Work instruction:
Copy each line of the following data that contains "will".

(Stored data)
= Beginning of Section =

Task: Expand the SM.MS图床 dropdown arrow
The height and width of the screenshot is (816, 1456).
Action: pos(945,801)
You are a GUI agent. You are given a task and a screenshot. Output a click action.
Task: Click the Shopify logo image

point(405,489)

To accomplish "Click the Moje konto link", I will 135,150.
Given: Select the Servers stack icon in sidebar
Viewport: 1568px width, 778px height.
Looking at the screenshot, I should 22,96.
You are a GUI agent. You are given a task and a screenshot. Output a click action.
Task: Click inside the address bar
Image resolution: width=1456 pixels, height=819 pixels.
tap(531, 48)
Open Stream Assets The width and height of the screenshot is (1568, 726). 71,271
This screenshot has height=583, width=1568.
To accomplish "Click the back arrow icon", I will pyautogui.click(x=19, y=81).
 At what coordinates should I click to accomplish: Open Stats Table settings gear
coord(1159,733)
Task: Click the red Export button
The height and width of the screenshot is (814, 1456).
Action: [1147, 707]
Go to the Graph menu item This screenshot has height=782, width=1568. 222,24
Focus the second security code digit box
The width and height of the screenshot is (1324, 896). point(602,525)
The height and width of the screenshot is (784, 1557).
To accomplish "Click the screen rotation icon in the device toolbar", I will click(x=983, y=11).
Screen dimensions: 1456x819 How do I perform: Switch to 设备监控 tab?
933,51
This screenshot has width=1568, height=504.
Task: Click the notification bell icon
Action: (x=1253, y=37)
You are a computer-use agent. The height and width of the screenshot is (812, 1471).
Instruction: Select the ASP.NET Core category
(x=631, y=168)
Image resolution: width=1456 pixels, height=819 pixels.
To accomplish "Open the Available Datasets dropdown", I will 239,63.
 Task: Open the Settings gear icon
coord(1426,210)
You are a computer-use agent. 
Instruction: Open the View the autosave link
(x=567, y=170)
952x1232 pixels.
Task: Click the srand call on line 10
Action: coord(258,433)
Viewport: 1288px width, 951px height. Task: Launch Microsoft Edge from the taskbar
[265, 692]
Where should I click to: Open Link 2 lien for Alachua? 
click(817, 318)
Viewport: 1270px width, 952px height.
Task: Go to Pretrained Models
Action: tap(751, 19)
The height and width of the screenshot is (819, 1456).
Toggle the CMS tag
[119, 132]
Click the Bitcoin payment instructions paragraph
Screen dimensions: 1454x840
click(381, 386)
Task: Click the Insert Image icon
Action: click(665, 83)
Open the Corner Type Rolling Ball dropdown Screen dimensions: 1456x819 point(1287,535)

= End of Section =

Completed task:
To accomplish "Click the Moje konto link", I will 135,150.
To accomplish "Click the back arrow icon", I will pyautogui.click(x=19, y=81).
To accomplish "Click the screen rotation icon in the device toolbar", I will click(x=983, y=11).
To accomplish "Open the Available Datasets dropdown", I will 239,63.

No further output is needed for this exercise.